Chromatid breaks impact skin cancer development

Houston - One of the cornerstones of dermatology is the association between overexposure to sunlight and damage it does to the skin.

Breaks in cellular DNA are a principle causal factor in the development of skin cancer, so it was reasonable to hypothesize that as the number of breaks in chromosomes increases, so would the incidence and aggressiveness of the cancer. But as it turns out, the equation isn't quite so simple.

Another important component in the development of skin cancer is the ability of cellular DNA to repair solar damage, says Qingyi Wei, M.D., Ph.D., a researcher at the M.D. Anderson Cancer Center here. Dr. Wei focuses his research on the etiology of skin cancer.

Research specifics

Dr. Wei's research team took lymphocyte samples from patients with various types of skin cancer and from cancer-free controls.

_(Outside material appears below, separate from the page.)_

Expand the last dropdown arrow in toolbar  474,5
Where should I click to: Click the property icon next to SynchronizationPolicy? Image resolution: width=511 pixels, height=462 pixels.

Previous research has shown that response patterns to ultraviolet–B (UVB) are genetic in nature and similar across the types of cells found within a single patient. It was easier and less invasive to obtain samples of lymphocytes.

Researchers subjected the cells to a uniform exposure to UVB, allowed 24 hours for the cells to repair themselves, and then counted the frequency of chromatid breaks per cell.

Breaks' affect on cancer

There was a nearly threefold increased risk for basal cell or squamous cell carcinoma - in a dose-dependent manner - that increased with the number of breaks.

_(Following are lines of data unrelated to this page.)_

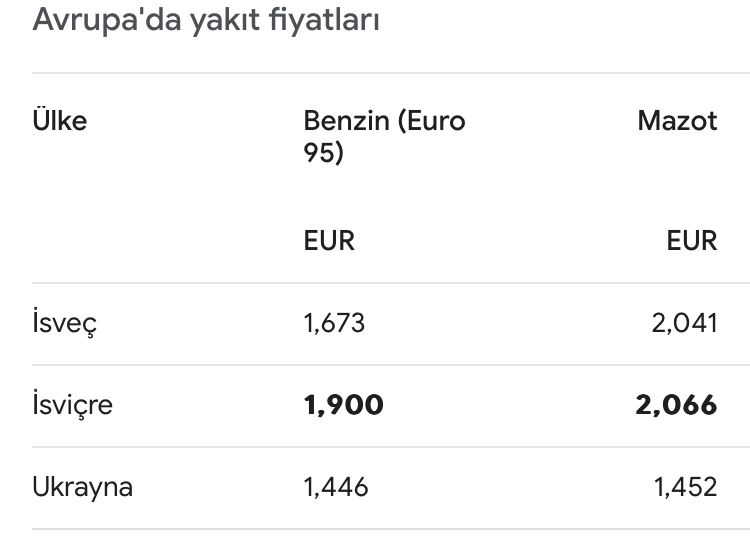Click the EUR label under Mazot
Image resolution: width=750 pixels, height=541 pixels.
pos(692,241)
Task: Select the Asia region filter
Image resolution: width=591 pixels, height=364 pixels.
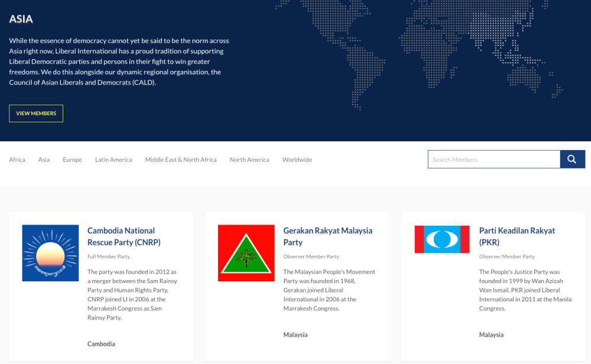Action: [44, 159]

Surprisingly, that did not hold for melanoma, where the number of breaks per cell was closer to the level of the healthy controls than to the other forms of cancer.

The researchers found that:

Using a matrix of physical traits and lifetime experiences, the researchers found that the experimental data generated in this study is consistent with the risk for basal cell carcinoma being associated with intermittent sun exposure. But beyond a certain plateau, that risk did not increase with added sun exposure, as previous population studies had shown. This suggests a genetic predisposition to early onset BCC in the low-dose exposure range.

Development of squamous cell carcinoma was associated with total accrued sun exposure.

Finally, the risk of cutaneous malignant melanoma was strongly associated with intermittent sun exposure, particularly with that which occurred at an early age.

Melanoma findings intriguing

Dr. Wei says the findings on melanoma "were a bit counterintuitive" because those who developed melanoma had so few chromatid breaks.

But he cautions against reading the findings as suggesting that UVB damage does not cause melanoma.

"At the DNA level, I don't think that melanoma is less sensitive to UVB," Dr. Wei explains. "The measure of chromatid breaks is not a good marker for melanoma, for which a direct measure of DNA repair rate is needed.

"Apparently with chromosome breaks, as seen with basal cell and squamous cell carcinomas, the cells either die or they escape and develop cancer rather quickly. Whereas with melanoma, the cells do not die, they hang in there, and that's why it can take 20 years for melanoma to develop," Dr. Wei says.